St. Catherine University’s official student news, since 1935.

Democratizing the Humanities: Exploring St. Kate’s work with the Mellon Foundation

Democratizing the Humanities: Exploring St. Kate’s work with the Mellon Foundation

By Mia Timlin

This February, St. Kate’s announced in a press release that the university would be one of 26 participating institutions in the Mellon Foundation’s Higher Learning Grant Program. According to the Mellon Foundation, the grant works with organizations that “nurture advanced humanistic inquiry and social justice” with the intent to “broaden our understanding of American history and culture; develop the interpretive tools and methods scholars use to create meaning; support faculty and students whose work exemplifies a drive toward greater equity in their fields and institutions; and promote pathways for those seeking to exercise transformative academic leadership.” 

The opportunity is the result of a proposal written by Dr. Taiyon J Coleman, associate professor of Literature, Language and Writing; Dr. Kristen Lillvis, the Mary Alice Muellerleile ‘60 Endowed Chair in English and Dr. Rachel Neiwert, associate professor of History. Their proposal brings forward the Democratizing the Humanities project, which aims to develop an intersectional curriculum at St. Kate’s that “promotes anti-racism at the university and beyond.” 

“We’re working in the arts and humanities, but really in partnership with departments and colleges all across the institution to make our curriculum anti-racist,” says Lillvis. “Each year we’ll have 10 faculty that we team with and 10 students who will help determine what that anti-racist curriculum should be. [They] will assess and make sure that we’re doing that work and then bring it to a reality.” 

The semester may have just started, but the work with the Mellon Grant—which is halfway through the first of three years—is already in full swing, and really began over the summer.

“We did a three-day intensive anti-racist pedagogy training [for the faculty involved],” says Lillvis. “From there we were asked to think about what we would do in our classes and to provide evidence of how we’re doing work in our classes. For some people that has been rethinking particular assignments and making sure that those are considered in terms of anti-racism. For some people it’s been thinking about the syllabus more broadly, which is not just the work that is assigned for students to read or engage with, but even just how a course is structured.”

Since the grant is a three-year program, the work on the curriculum is divided into sections by year, with a focus on first-year programs happening now, second- and third-year courses next year and then a combined humanities senior seminar in the final year.

The authors of the Mellon Grant proposal: (left to right) Dr. Taiyon Coleman, Dr. Kristen Lillvis, Dr. Rachel Neiwert

The project and the changes being made to the curriculum rely heavily on a process of collaboration, with input from both faculty and students within the university. It also leans on input from broader community organizers, who are outside of St. Kate’s and serve on an external advisory board to help identify “the needs of the time,” according to Lillvis.

“Sometimes the students have given us feedback on who we might suggest as a community advisor,” says Lillvis—just a facet of the ways students are and can be involved in this project.

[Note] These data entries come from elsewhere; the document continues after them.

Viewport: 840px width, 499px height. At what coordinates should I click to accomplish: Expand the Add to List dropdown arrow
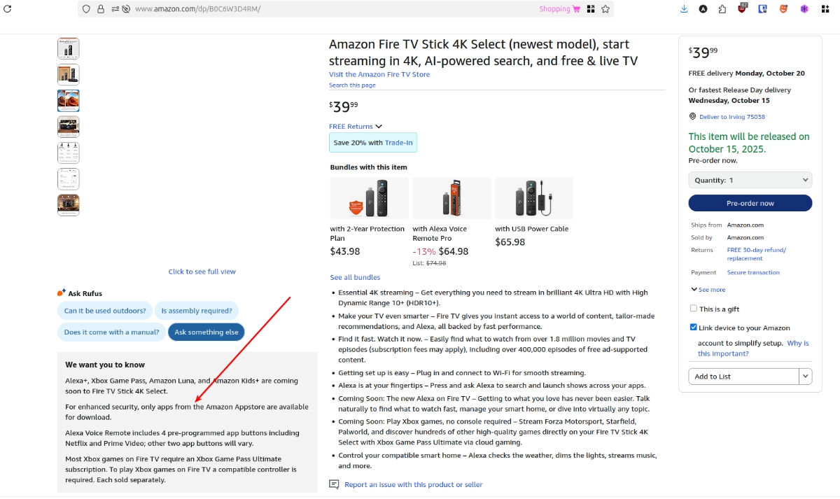[806, 377]
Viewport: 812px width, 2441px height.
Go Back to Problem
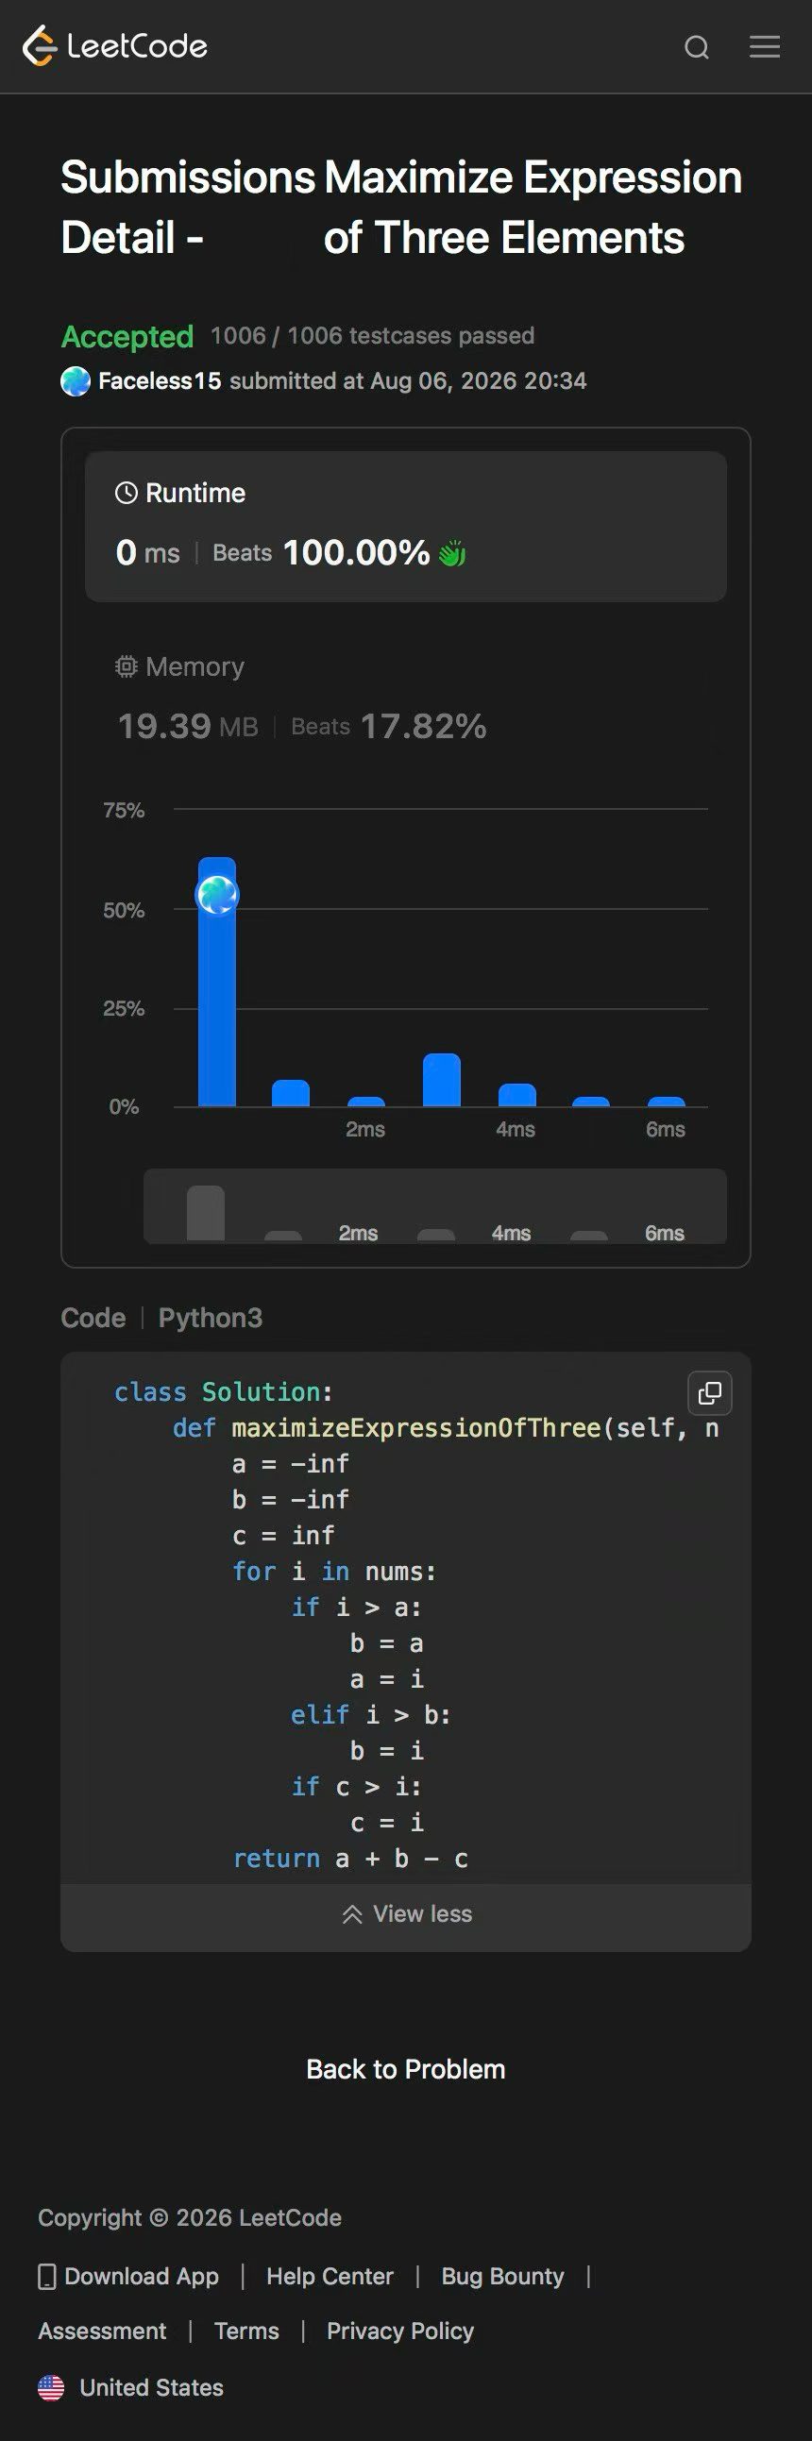(406, 2069)
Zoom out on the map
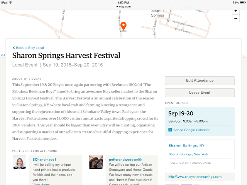The image size is (247, 185). pos(236,19)
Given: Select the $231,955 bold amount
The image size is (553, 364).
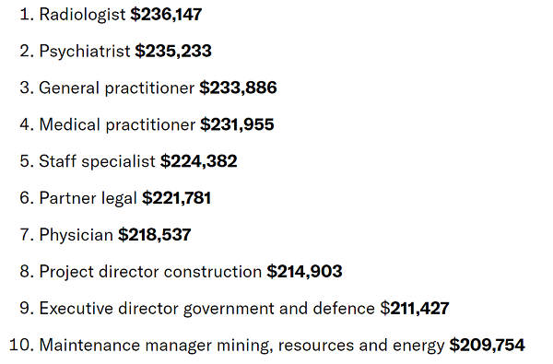Looking at the screenshot, I should pos(237,124).
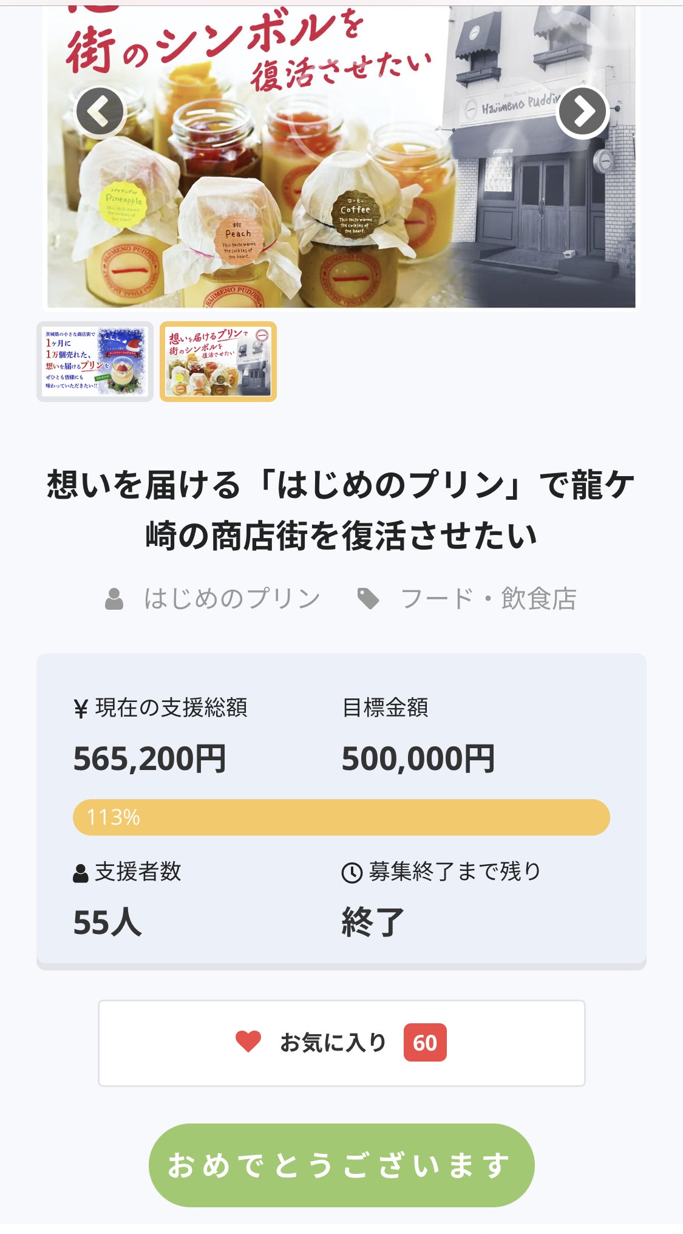Open the はじめのプリン owner link
The image size is (683, 1234).
[x=232, y=599]
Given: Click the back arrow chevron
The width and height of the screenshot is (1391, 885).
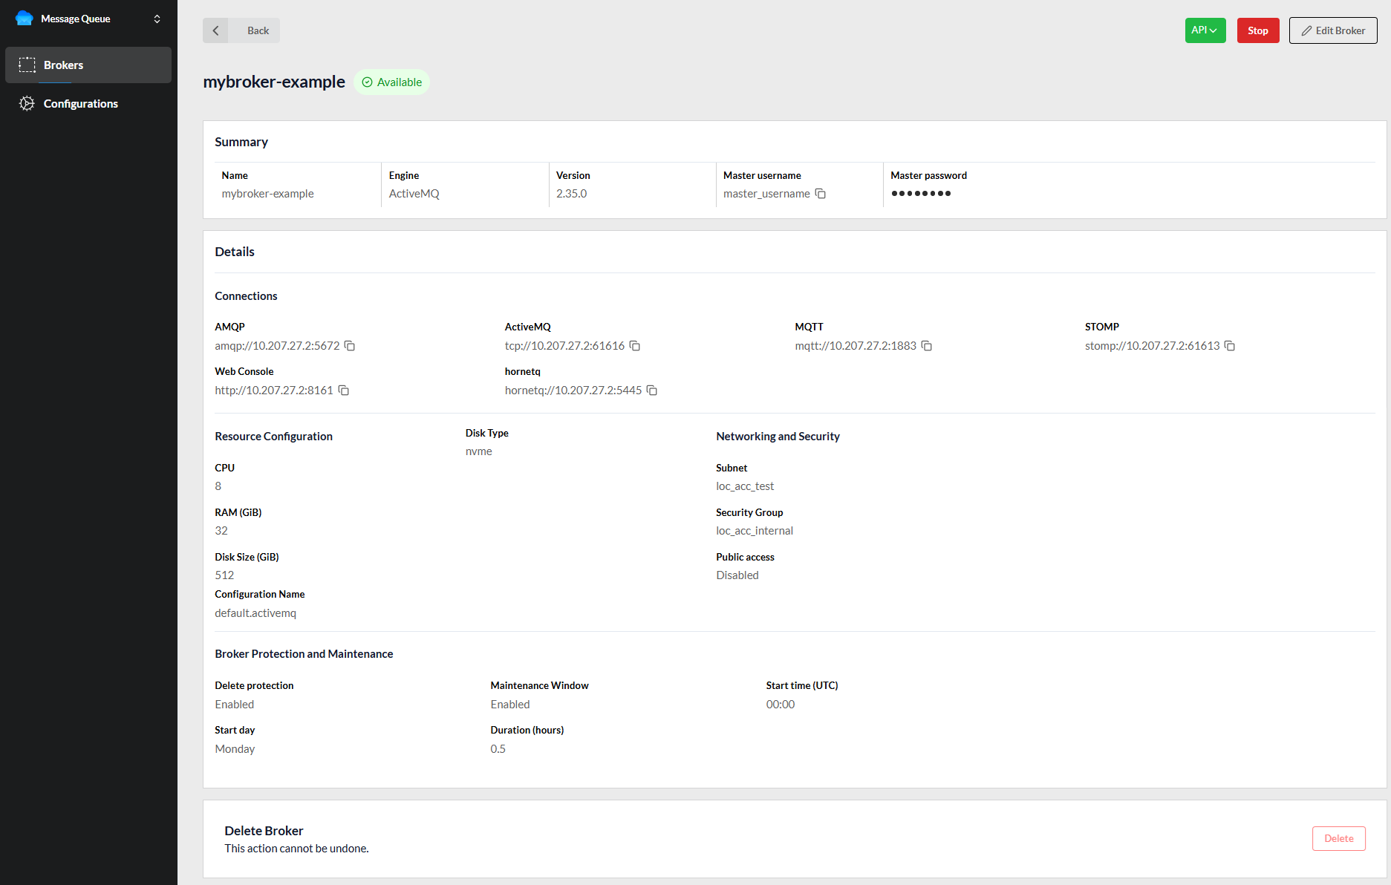Looking at the screenshot, I should [x=215, y=30].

Naomi Stewart ‘24 (English) is one of the students doing work with the Mellon Grant. “There’s going to be interns throughout the entire [three years],” says Stewart. “There’s TAs doing work in the classrooms right now, and there’s others working on developing new courses with different resources that have been gathered in the past.”

Both Lillvis and Stewart stressed the importance of student voices being present within these changes. 

“The idea is that students would be able to come to different people on the Mellon Grant and offer what they want to see in the course,” Stewart says. “What they would like to see for a diverse curriculum.”

Stewart says that a dedicated place on the website where students can voice their input is currently being developed, and will hopefully be ready for use by December.

While the hope is that the efforts made toward intersectionality and anti-racism curriculum will spread to other aspects of higher education at St. Kate’s, it makes sense to Lillvis that the work should start in the arts and humanities.

“We know that when people read fiction, the same parts of their brain that activate when they have an experience,” she says. “The same parts of your brain that activate when you swim activate when you read about swimming. The content that we absorb—whether it’s reading a book or it’s being online or it’s looking at art—does make a difference in how we exist in the world. Many of us and our students are creators, so we’re putting work out into the world for people to engage in, and so I think we have a responsibility to be thoughtful about that work and make sure that work is inclusive and anti-racist.”